* [Stated goal]: Rewrite the records with "Kontakt" swapped for "Contact", keeping everything else the same, and omit the pictures.

─── Supplied data

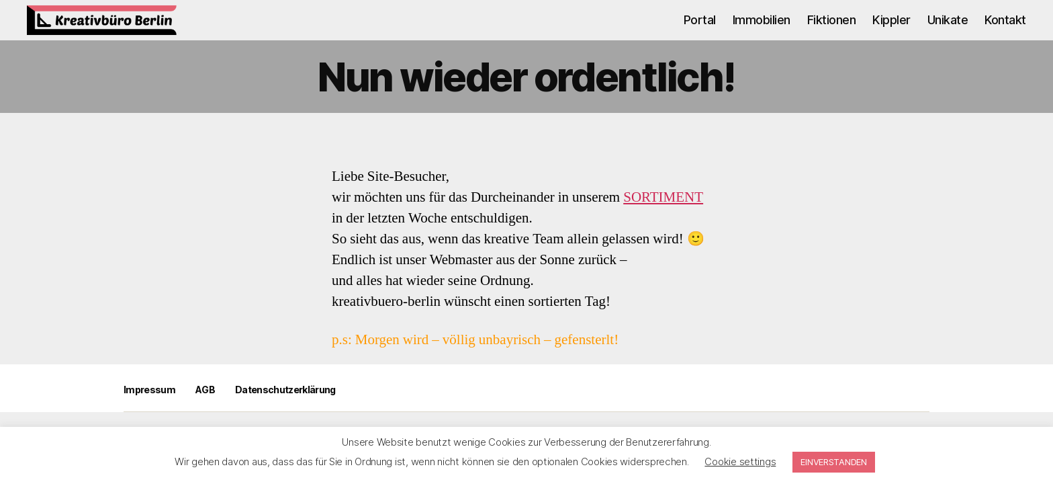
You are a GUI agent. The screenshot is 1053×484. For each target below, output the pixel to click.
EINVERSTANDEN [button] (833, 461)
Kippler (891, 30)
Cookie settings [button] (740, 461)
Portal (700, 30)
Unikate (947, 30)
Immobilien (761, 30)
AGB (205, 409)
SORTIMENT (663, 217)
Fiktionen (831, 30)
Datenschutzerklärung (285, 409)
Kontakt (1005, 30)
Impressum (149, 409)
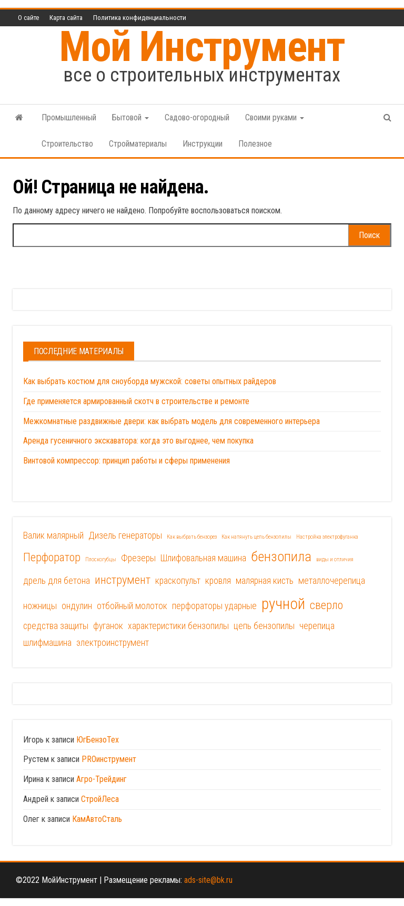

──────

* [Correct result]:
You are a GUI agent. The screenshot is 1053×484. For each target below, output the pixel to click.
EINVERSTANDEN [button] (833, 461)
Kippler (891, 30)
Cookie settings [button] (740, 461)
Portal (700, 30)
Unikate (947, 30)
Immobilien (761, 30)
AGB (205, 409)
SORTIMENT (663, 217)
Fiktionen (831, 30)
Datenschutzerklärung (285, 409)
Contact (1005, 30)
Impressum (149, 409)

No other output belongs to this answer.